Could you reproduce the listing below verbatim, from the line holding "The image size is (1024, 456)." through the end of the listing, inclusive, without including any pictures?

--- START OF Exercise inputs ---

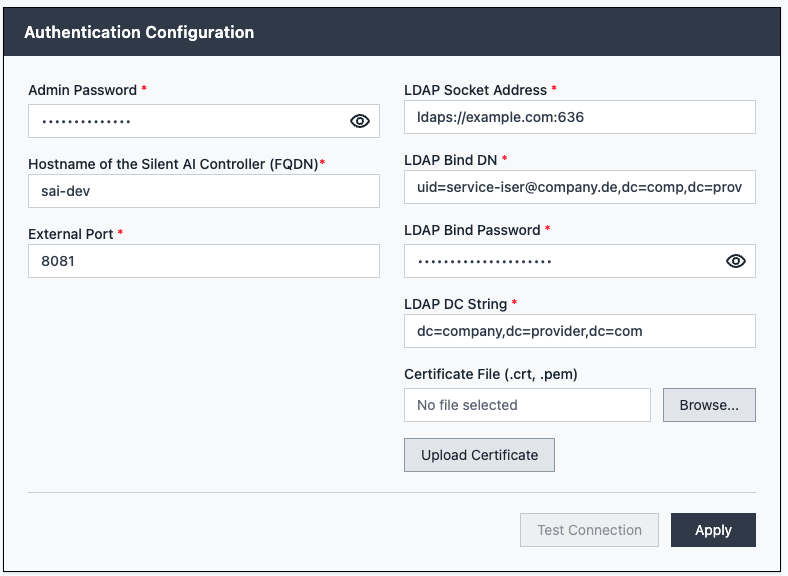Viewport: 788px width, 576px height.
Task: Focus the LDAP Bind DN input field
Action: point(579,187)
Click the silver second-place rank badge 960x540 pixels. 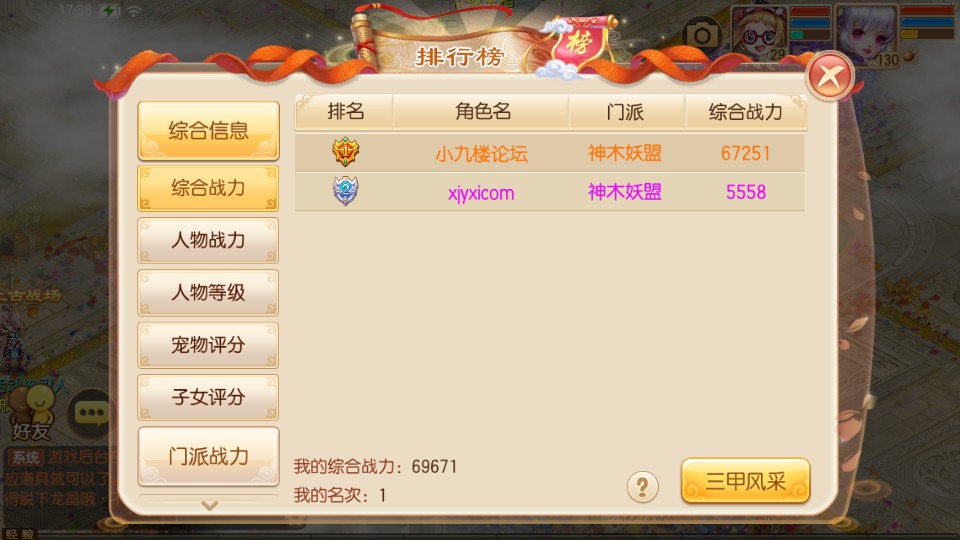[x=345, y=191]
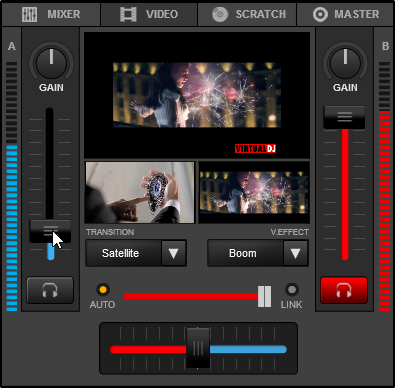395x388 pixels.
Task: Disable deck B red headphone cue
Action: pos(344,290)
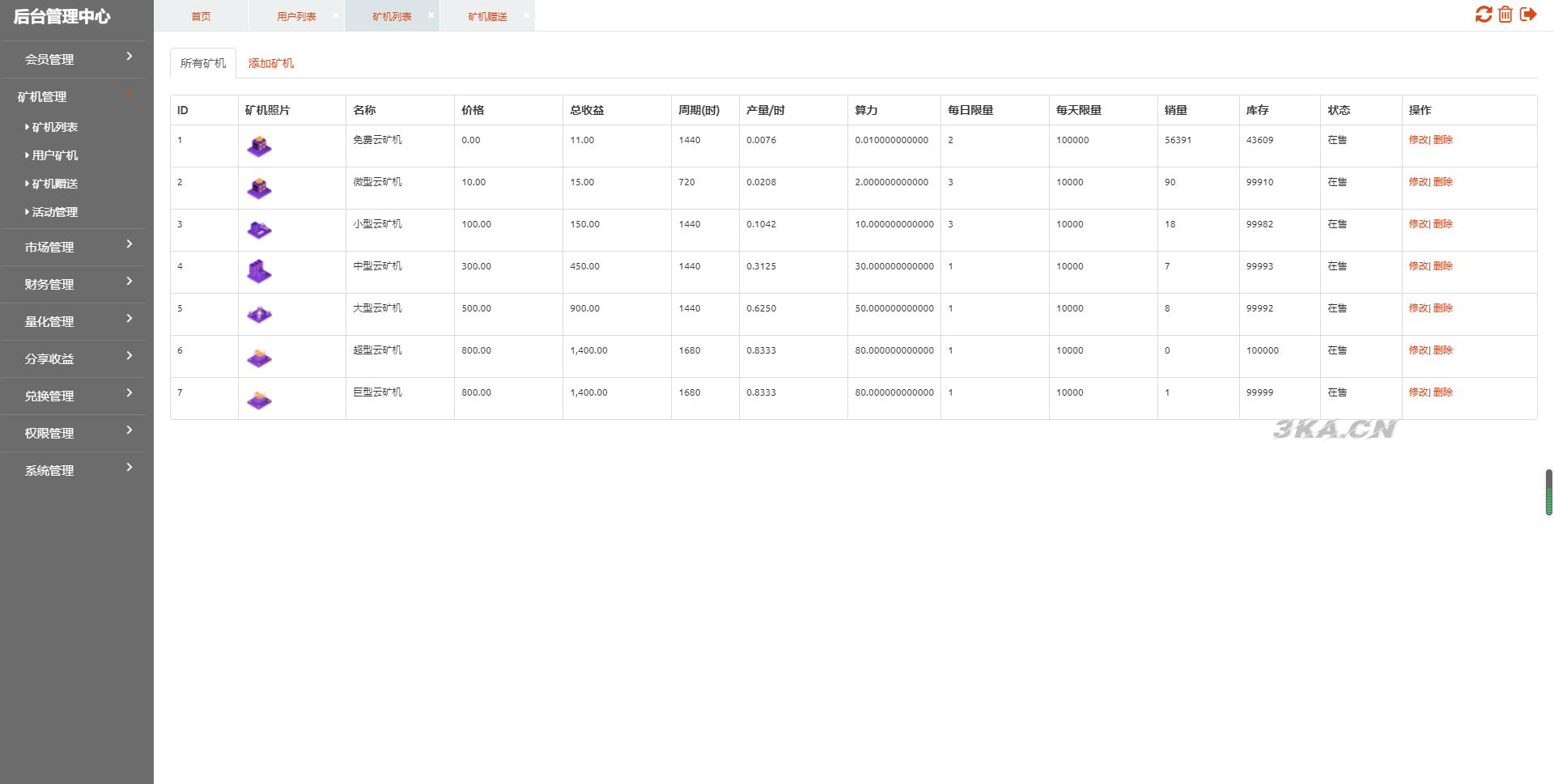Click the green vertical scrollbar handle
This screenshot has height=784, width=1554.
tap(1548, 492)
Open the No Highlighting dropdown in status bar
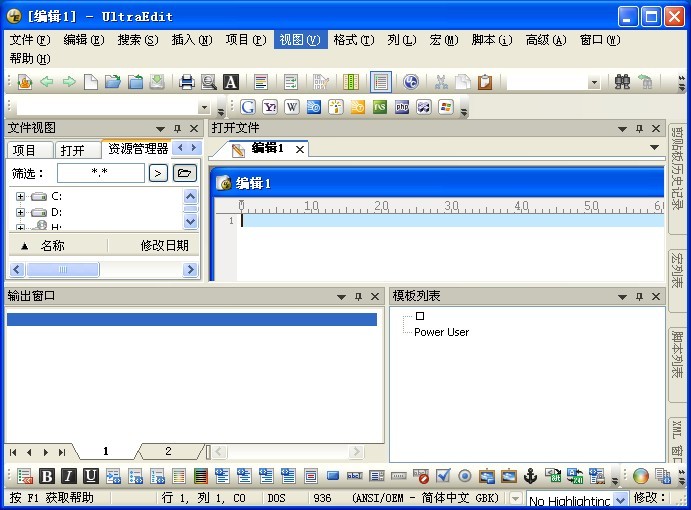Screen dimensions: 691x510 (x=620, y=499)

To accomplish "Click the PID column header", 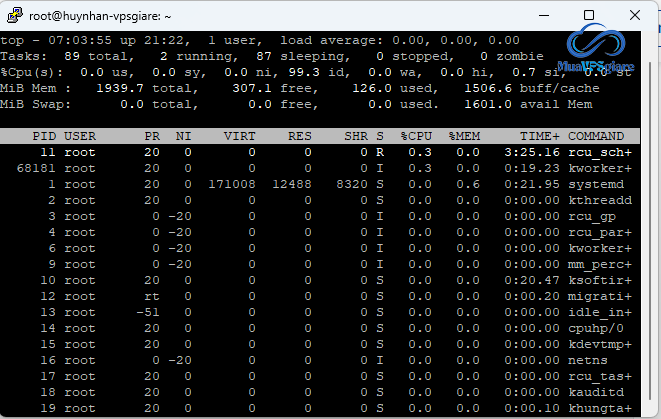I will click(43, 135).
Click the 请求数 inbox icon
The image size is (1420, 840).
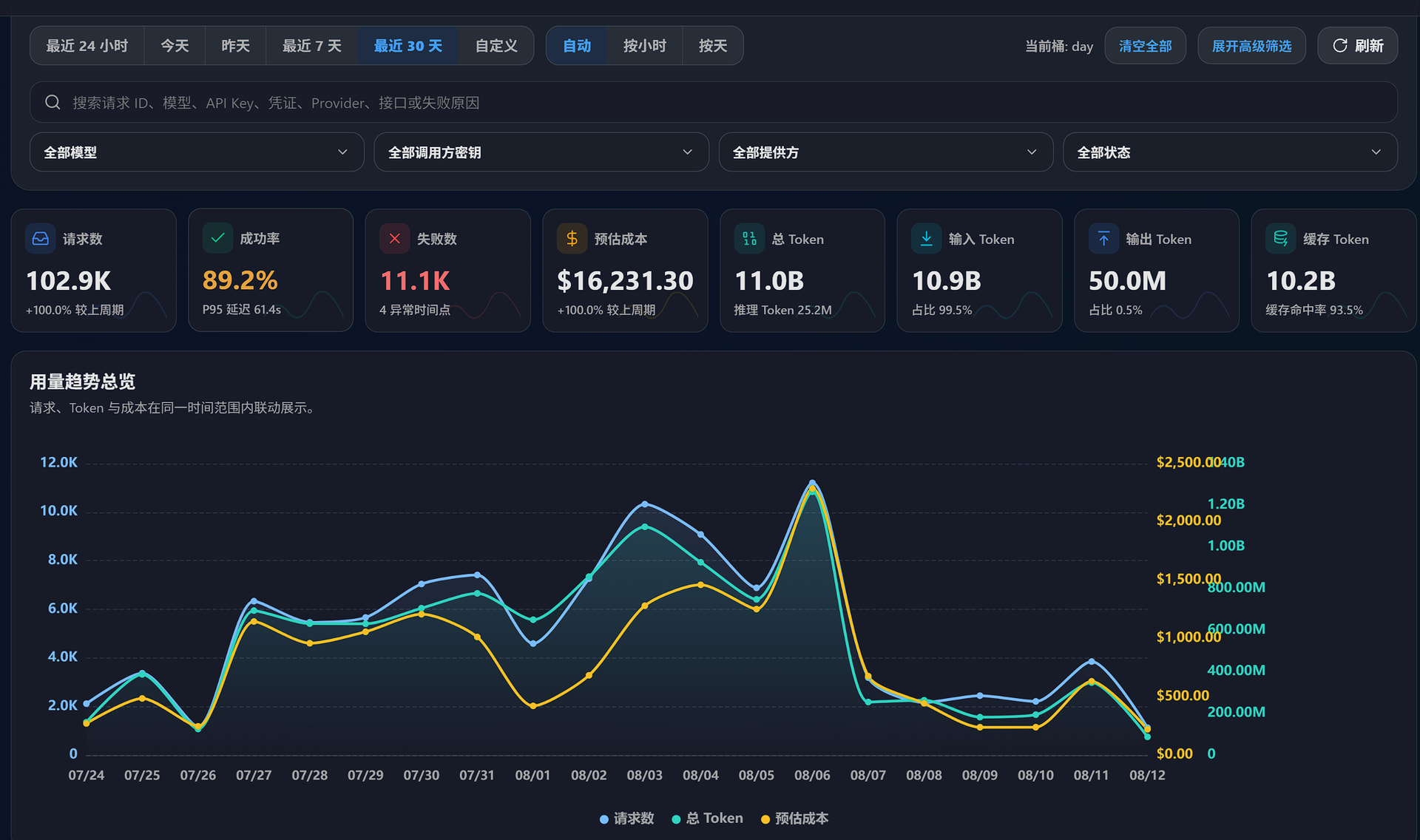click(41, 239)
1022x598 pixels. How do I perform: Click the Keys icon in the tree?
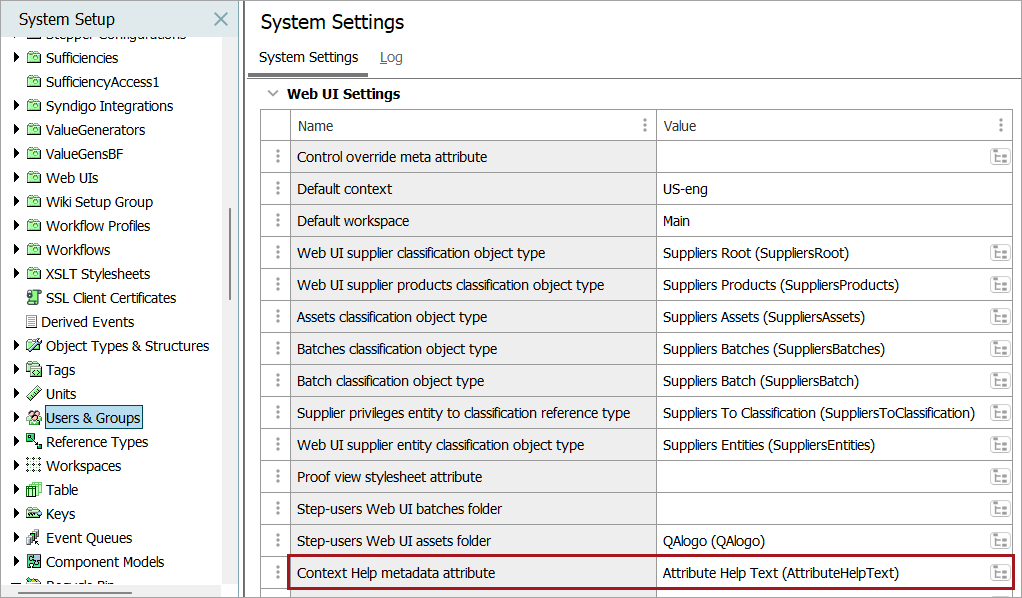34,514
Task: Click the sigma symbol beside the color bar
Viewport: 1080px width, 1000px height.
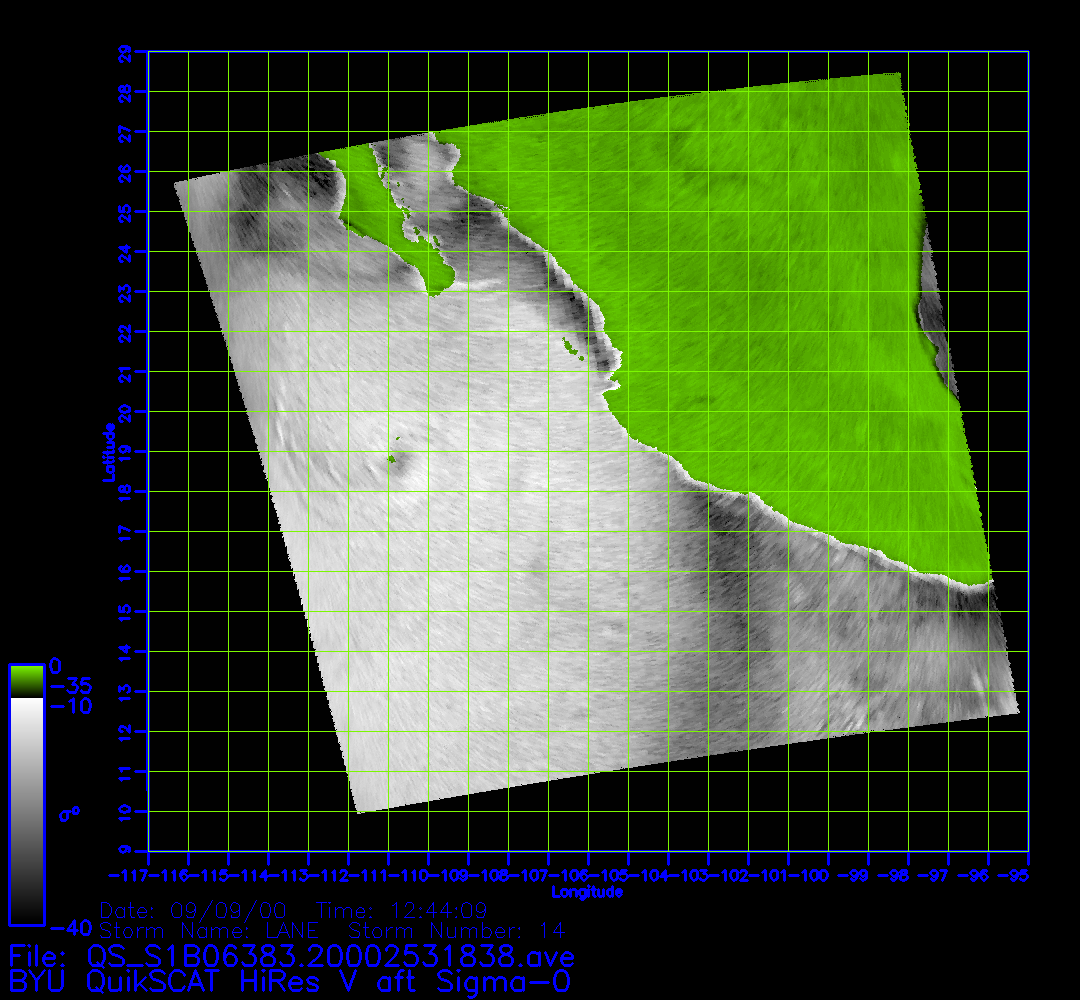Action: pos(69,814)
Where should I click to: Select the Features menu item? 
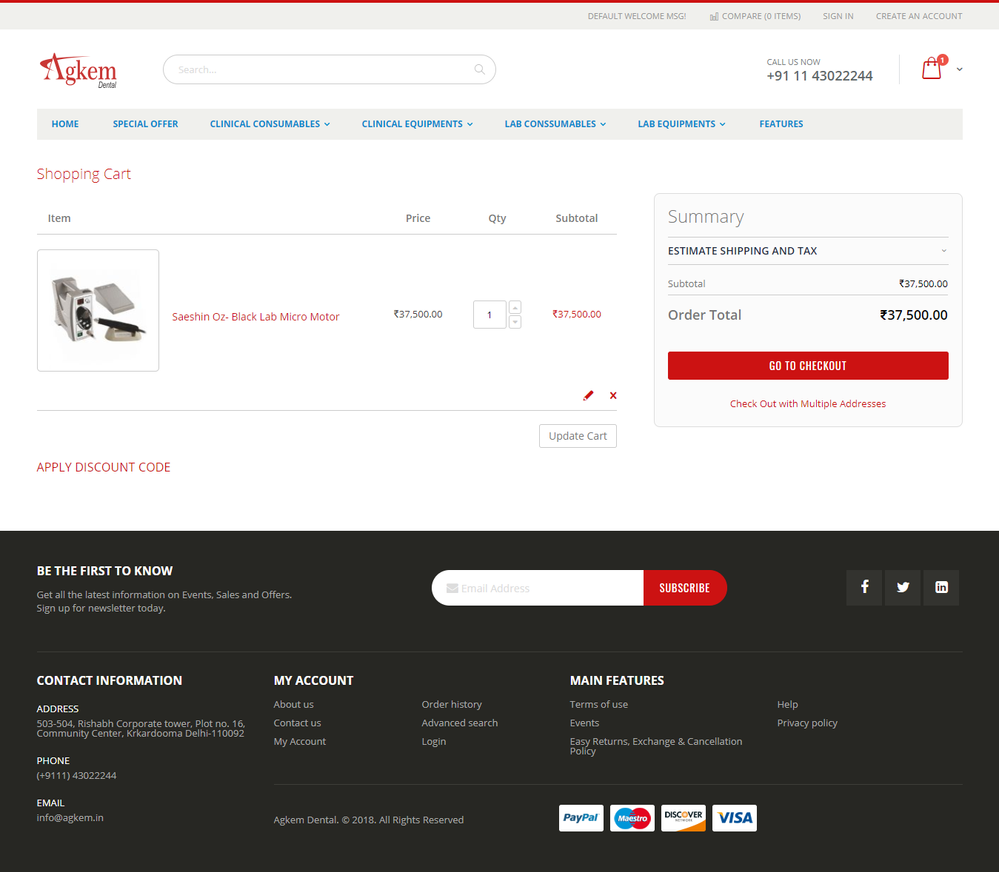click(781, 124)
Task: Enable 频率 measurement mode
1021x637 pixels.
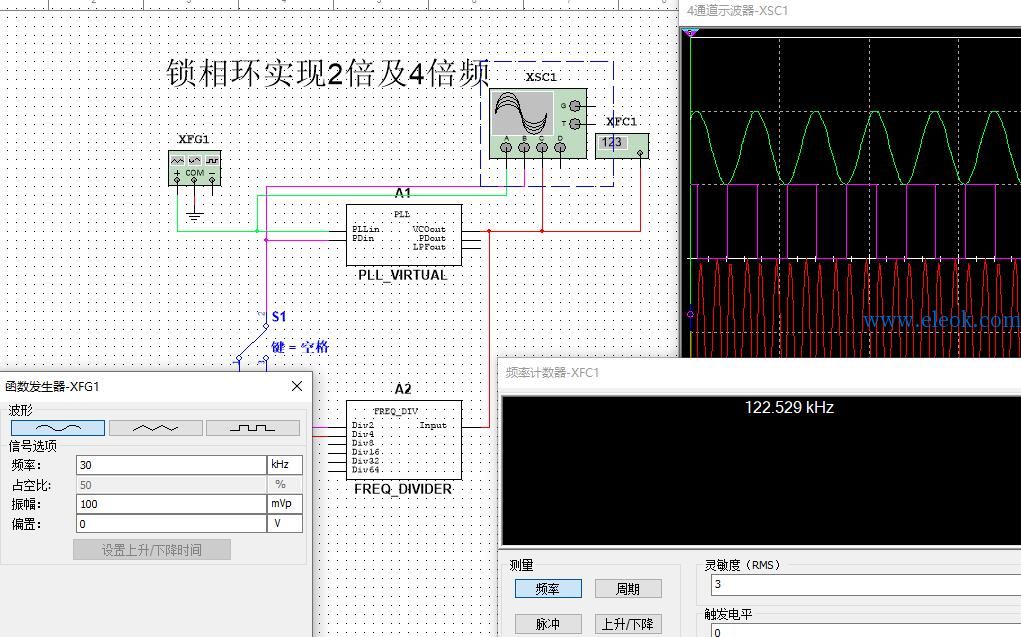Action: tap(548, 589)
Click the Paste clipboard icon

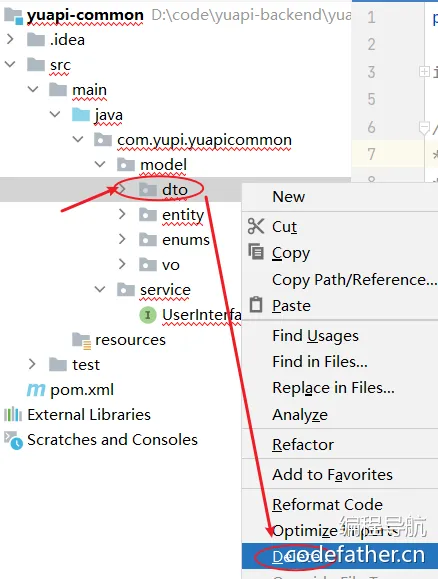(256, 305)
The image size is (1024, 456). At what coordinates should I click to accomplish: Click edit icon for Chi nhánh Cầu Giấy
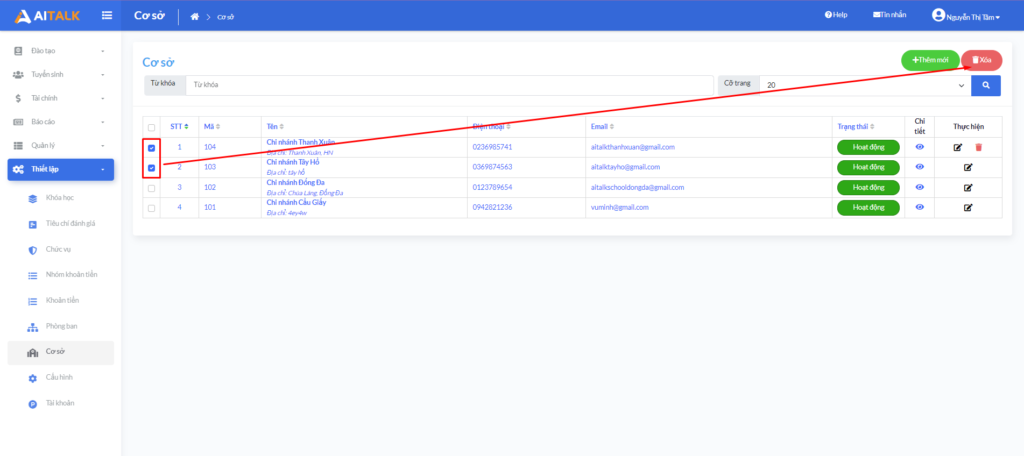(967, 208)
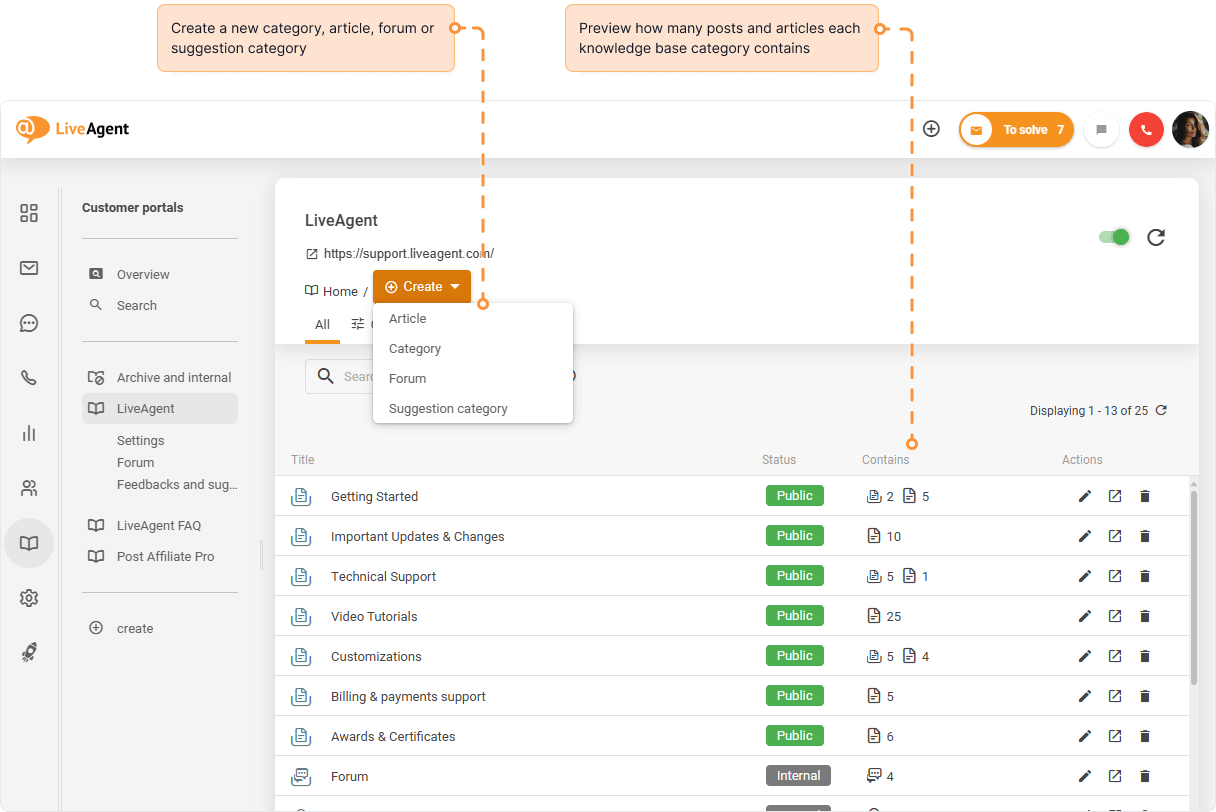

--- END OF Exercise inputs ---

Reply to the exercise:
The image size is (1024, 456). At what coordinates should I click to accomplish: Click edit icon for Chi nhánh Cầu Giấy
(967, 208)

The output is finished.